Thank you SS, I have edited the post into paragraphs, which does not happen through torr browser apparently. I apologize for any inconvenience.
 
welcome to BL nuhsoaverage

Thanks for sharing. Your quote here particularly interested me

I like to believe there is an ultimate indivisible truth. I have no proof for it, but I like to believe it because that would mean that I may be connected to people around me, especially the loved ones, and that even if the language is not enough, then perhaps at some spiritual level my understanding or meaning as I see and want to convey, gets transferred if I try hard enough.

I too believe in truth, though I don't believe I have it. The language I now use to describe it is that until we have truth or knowledge we have perception. Perception can be corrected and become closer to truth, but it still remains illusory in nature until the flame of truth is lit.

All major religions are just stories told around a common experience we are all having in my eyes, so I hope the following quotes from "The Course in Miracles" on this topic can give you a perspective on it that I highly value.

Perception rests on choosing; knowledge does not. Knowledge has but one law because it has but one Creator. But this world has two who made it, and they do not see it as the same. To each it has a different purpose, and to each it is a perfect means to serve the goal for which it is perceived. For specialness, it is the perfect frame to set it off; the perfect battleground to wage its wars, the perfect shelter for illusions which it would make real. Not one but it upholds in its perception; not one but can be fully justified.

To this the Holy Spirit leads you [towards knowledge], that your joy may be complete because the Kingdom of God is whole. I have said that the last step in the reawakening of knowledge is taken by God. This is true, but it is hard to explain in words because words are symbols, and nothing that is true need be explained. However, the Holy Spirit has the task of translating the useless into the useful, the meaningless into the meaningful, and the temporary into the timeless.

Knowledge is not the motivation for learning this course. Peace is. This is the prerequisite for knowledge only because those who are in conflict are not peaceful, and peace is the condition of knowledge because it is the condition of the Kingdom.

# Dataset entries
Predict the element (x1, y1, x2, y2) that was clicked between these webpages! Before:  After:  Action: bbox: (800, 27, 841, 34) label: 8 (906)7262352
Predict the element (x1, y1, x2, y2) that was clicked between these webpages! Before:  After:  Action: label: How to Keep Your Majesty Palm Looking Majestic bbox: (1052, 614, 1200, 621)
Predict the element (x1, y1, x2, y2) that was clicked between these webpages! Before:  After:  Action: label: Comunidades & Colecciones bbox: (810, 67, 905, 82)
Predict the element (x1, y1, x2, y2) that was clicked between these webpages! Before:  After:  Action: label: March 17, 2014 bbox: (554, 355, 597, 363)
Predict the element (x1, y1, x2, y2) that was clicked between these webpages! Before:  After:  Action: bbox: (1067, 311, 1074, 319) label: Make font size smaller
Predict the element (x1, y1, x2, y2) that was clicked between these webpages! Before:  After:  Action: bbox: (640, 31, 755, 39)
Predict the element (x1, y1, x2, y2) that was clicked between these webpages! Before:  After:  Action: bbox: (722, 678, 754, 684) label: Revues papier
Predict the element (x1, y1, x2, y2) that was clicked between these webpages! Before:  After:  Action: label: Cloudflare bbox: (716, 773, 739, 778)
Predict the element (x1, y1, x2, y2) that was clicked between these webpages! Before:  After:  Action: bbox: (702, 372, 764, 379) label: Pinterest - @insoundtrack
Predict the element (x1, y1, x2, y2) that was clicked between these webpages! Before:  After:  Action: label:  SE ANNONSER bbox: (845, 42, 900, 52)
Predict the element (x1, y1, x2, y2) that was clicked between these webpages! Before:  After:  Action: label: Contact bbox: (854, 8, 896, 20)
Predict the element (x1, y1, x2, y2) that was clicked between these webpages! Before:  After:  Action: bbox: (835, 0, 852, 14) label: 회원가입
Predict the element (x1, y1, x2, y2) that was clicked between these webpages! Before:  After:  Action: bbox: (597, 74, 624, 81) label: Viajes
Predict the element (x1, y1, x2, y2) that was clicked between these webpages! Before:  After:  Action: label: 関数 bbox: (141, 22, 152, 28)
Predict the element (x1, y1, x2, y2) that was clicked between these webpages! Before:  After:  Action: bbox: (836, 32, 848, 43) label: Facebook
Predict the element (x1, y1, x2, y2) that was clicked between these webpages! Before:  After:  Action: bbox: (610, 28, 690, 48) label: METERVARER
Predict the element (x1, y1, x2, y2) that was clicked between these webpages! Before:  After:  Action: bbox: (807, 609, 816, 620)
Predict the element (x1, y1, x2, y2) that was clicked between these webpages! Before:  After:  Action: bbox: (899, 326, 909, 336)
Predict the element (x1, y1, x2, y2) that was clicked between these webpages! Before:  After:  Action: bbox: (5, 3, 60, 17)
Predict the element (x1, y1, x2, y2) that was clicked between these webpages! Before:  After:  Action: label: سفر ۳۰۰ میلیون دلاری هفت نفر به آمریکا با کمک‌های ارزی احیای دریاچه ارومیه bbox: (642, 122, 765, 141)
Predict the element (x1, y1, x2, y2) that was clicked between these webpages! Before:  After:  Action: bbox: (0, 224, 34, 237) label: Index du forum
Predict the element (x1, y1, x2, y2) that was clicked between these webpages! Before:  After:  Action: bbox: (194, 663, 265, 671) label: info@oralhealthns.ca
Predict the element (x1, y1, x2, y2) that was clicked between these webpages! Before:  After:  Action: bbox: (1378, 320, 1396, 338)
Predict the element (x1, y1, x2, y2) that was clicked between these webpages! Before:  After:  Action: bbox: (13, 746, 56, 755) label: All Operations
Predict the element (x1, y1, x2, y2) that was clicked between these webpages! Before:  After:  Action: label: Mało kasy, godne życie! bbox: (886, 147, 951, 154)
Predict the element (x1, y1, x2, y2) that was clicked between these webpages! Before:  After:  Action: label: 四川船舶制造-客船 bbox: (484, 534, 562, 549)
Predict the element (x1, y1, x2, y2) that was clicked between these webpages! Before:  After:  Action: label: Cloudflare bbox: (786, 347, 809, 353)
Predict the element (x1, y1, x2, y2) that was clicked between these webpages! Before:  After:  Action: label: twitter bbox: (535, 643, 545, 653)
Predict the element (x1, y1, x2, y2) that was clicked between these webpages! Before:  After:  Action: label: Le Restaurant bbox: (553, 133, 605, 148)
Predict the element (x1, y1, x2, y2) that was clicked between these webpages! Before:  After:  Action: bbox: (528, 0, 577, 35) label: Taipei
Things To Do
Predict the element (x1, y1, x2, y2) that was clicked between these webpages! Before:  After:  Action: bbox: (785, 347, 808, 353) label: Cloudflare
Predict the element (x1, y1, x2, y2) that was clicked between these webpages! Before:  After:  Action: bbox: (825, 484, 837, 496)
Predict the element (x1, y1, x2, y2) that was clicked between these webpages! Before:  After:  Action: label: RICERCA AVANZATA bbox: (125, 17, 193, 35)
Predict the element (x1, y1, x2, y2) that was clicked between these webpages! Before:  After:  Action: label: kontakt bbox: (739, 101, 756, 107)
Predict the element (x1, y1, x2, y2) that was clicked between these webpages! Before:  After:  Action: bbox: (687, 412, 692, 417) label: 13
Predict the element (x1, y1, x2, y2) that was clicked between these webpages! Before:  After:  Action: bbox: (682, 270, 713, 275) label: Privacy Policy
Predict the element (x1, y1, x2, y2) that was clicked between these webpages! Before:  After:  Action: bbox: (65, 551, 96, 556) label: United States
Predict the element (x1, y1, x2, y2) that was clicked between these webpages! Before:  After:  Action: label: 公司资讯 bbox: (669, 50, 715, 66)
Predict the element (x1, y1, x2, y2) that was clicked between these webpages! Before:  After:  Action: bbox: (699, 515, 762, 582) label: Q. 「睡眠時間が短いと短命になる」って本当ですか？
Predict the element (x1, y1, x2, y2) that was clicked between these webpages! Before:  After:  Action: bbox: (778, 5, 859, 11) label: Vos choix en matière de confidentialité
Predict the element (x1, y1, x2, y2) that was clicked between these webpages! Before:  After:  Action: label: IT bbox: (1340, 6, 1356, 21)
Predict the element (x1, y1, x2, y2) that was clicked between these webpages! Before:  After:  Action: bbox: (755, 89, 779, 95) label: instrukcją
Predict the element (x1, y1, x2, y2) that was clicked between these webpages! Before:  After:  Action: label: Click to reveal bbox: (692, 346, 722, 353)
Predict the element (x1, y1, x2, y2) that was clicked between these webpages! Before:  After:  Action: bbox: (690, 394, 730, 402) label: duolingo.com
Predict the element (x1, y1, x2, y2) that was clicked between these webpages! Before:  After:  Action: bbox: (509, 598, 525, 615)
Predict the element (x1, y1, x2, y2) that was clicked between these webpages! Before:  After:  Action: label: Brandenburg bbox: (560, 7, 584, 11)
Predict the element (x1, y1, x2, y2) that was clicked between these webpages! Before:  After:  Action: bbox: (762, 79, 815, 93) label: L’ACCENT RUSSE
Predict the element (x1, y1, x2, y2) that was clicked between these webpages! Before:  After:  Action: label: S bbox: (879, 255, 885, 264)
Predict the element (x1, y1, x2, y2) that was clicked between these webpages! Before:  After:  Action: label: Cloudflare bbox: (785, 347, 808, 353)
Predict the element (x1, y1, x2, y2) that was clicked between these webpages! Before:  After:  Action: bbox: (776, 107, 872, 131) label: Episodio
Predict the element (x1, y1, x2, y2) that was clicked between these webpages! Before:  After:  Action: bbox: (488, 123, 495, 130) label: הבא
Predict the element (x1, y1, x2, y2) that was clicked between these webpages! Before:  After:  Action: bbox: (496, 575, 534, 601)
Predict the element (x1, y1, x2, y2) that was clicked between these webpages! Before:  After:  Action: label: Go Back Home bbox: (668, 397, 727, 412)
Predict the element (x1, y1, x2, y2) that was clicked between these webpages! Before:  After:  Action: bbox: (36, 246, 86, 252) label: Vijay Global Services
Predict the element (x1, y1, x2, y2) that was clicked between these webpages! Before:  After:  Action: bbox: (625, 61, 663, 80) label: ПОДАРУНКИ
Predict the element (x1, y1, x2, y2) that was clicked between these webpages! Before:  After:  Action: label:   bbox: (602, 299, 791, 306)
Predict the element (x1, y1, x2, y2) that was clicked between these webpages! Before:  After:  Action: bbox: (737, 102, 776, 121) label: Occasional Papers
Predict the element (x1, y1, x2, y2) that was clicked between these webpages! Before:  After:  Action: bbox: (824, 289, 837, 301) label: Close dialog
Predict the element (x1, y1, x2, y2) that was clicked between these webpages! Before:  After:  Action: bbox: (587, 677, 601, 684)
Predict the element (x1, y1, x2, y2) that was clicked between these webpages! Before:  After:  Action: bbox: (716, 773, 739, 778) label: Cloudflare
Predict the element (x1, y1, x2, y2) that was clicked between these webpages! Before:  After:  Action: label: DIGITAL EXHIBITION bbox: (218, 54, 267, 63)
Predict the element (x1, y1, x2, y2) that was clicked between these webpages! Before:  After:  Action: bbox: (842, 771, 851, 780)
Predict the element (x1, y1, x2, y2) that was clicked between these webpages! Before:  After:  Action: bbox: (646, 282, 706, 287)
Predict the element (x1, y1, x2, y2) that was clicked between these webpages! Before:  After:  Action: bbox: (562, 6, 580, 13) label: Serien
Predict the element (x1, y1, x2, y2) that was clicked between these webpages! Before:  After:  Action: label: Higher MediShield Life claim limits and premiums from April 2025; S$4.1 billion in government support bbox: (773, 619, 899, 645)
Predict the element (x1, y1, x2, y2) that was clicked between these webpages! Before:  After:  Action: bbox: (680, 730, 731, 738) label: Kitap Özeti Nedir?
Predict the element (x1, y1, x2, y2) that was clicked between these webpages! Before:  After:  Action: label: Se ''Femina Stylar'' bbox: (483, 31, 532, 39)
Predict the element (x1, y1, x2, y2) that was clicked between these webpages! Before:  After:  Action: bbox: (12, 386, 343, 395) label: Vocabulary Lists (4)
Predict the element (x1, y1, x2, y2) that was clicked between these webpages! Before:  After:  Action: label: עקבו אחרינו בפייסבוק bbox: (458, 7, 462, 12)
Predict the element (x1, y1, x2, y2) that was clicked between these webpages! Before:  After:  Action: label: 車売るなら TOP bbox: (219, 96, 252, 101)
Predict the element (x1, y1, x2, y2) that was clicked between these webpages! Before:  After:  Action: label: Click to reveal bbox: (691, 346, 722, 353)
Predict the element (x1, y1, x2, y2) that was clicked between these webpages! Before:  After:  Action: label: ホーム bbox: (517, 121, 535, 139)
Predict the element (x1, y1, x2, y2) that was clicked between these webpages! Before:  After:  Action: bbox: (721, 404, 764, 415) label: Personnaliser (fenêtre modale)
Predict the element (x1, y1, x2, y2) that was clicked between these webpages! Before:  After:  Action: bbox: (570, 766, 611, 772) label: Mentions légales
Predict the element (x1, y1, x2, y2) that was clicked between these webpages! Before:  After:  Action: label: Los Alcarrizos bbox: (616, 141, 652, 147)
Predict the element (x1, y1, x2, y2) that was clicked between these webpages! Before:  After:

# Problem set
[1] Reproduce the forum post from "Thanks for sharing." to "try hard enough.".
[2] According to the forum post, what work are the quoted passages taken from?
[3] List every translation that the forum post says the Holy Spirit has the task of making.

# Solved tasks
[1]
Thanks for sharing. Your quote here particularly interested me

I like to believe there is an ultimate indivisible truth. I have no proof for it, but I like to believe it because that would mean that I may be connected to people around me, especially the loved ones, and that even if the language is not enough, then perhaps at some spiritual level my understanding or meaning as I see and want to convey, gets transferred if I try hard enough.

[2] "The Course in Miracles"

[3]
- The useless into the useful
- The meaningless into the meaningful
- The temporary into the timeless